6. Undisputedly the entire addition in this case has been made by the AO as well as Ld. CIT(A) on the basis of guess work and estimation on the basis of some alleged information received from Sales Tax Department of Maharashtra and from DGIT (Inv.), Mumbai that “the assessee has taken bogus purchase bills without having taken any delivery of the goods, without applying their mind. It is also not in dispute that the AO has also not examined the books of accounts of the assessee nor has reached a definite conclusion that the bills for purchasing the goods relied upon by the assessee are bogus but simply made the addition on the basis of information received from DGIT (Inv.) and from Sales Tax Department of Maharashtra. It is also not in dispute that in the earlier years the Ld. CIT(A)/Revenue has itself estimated the profit element on such bogus purchases @ 6.5% of the alleged bogus purchases.
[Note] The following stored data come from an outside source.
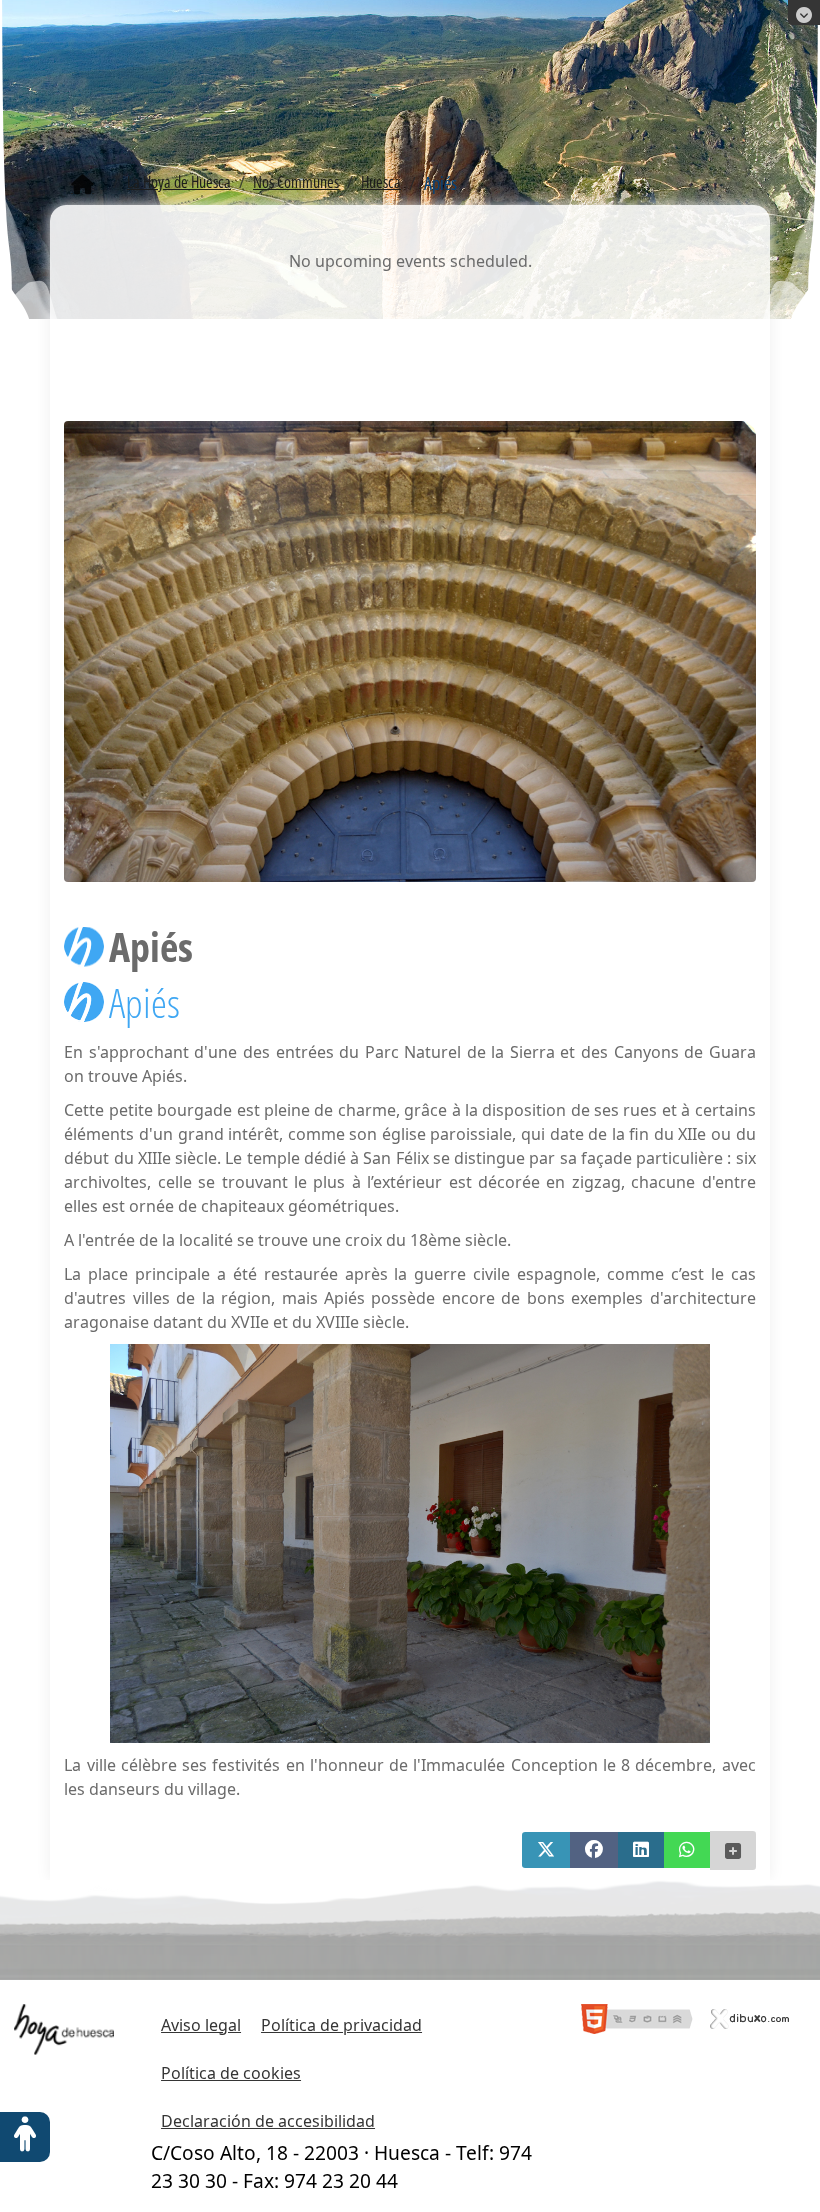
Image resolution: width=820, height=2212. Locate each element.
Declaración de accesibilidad (268, 2121)
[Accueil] (82, 185)
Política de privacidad (341, 2025)
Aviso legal (201, 2025)
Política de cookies (231, 2073)
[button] (546, 1850)
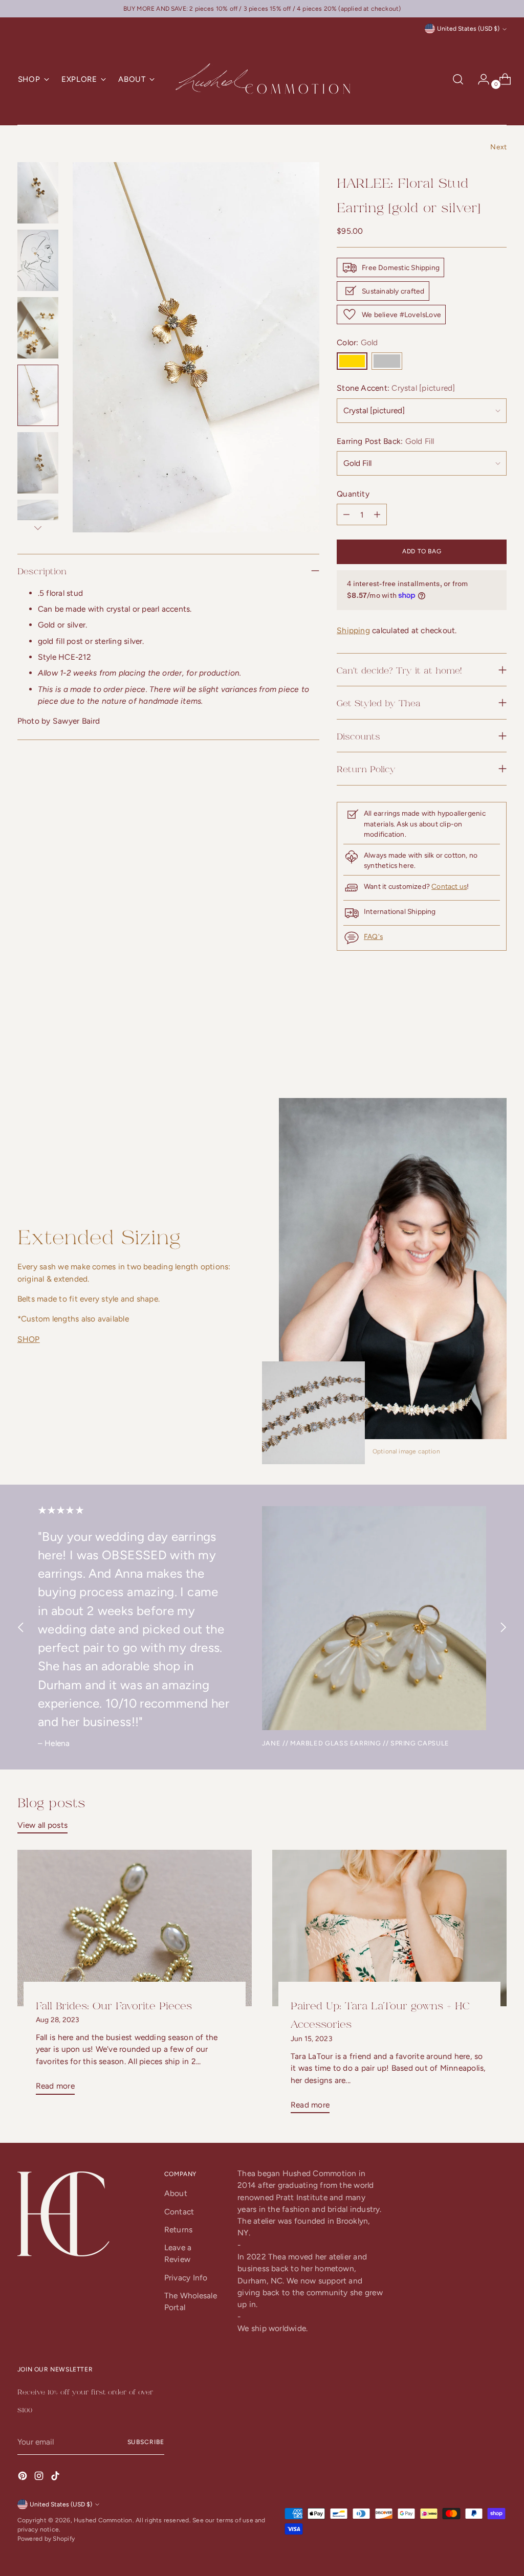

7. In the backdrop of the aforesaid undisputed facts the A.R. for the assessee contended that during the earlier years the Revenue has itself determined the profit element in bogus purchases @ 6.5% and brought on record order passed by the Ld. CIT(A) in assessee’s own case for A.Y. 2009-10 available at page 15 to 25 of the paper book.

8. We have perused the order passed by the Ld. CIT(A) in the earlier years wherein profit percentage embedded in such purchases was restricted to 6.5% (i.e. 4% of VAT levied + 2.5% towards profit margin).

9. In A.Y. 2012-13 the Tribunal in assessee’s own case in ITA 4677/M/2018 directed the Revenue to limit the addition to the extent of gross profit rate on such purchases at the same rate as of other genuine purchases.

10. The Hon’ble High Court of Bombay in case of Pr. CIT vs. JK Surface Coatings Pvt. Ltd. in ITA No.1850 of 2017 order dated 28 October, 2021 upheld the view taken by the Tribunal that in such circumstances gross profit should be in the range of 5% to 12.5% as reasonable estimation of profit element embedded in the bogus purchases by returning following findings:

“4. Having considered the memo of Appeal and the Orders passed by AO / CIT(A) and the Order of ITAT, the only issue that comes up for consideration is with respect to the extent of ad-hoc disallowance to be sustained with respect to bogus purchases. The AO has observed 100% of the purchase value to be added to the income of Assessee, the CIT(A) has said it should be 15% and ITAT has said it should be 10%. First of all, this would be an issue which requires evidence to be led to determine what would be the actual profit margin in the business that Assessee was carrying on and the matter of calculations by the concerned authority. According to the Tribunal, in all such similar cases, it is ranged between 5% to 12.5% as reasonable estimation of profit element embedded in the bogus purchase when material consumption factor do not show abnormal deviation.

5. Whether the purchases were bogus or whether the parties from whom such purchases were allegedly made were bogus was essentially a question of fact. When the Tribunal has concluded that the assessee did make the purchase, as a natural corollary not the entire amount covered by such purchase but the profit element embedded therein would be subject to tax.”

11. In view of what has been discussed above and following the order passed by the Hon’ble Bombay High Court (supra), we are of the considered view that in the light of the gross profit earned by the assessee in the earlier years on the basis of which profit element was fixed at 6.5% of the alleged bogus purchases, we direct the AO to charge the assessee at the gross profit rate @ 6.5% on bogus purchases of Rs.3,70,79,423/-.

12. Resultantly, the appeal filed by the assessee is partly allowed.

Order pronounced in the open court on 28.04.2023.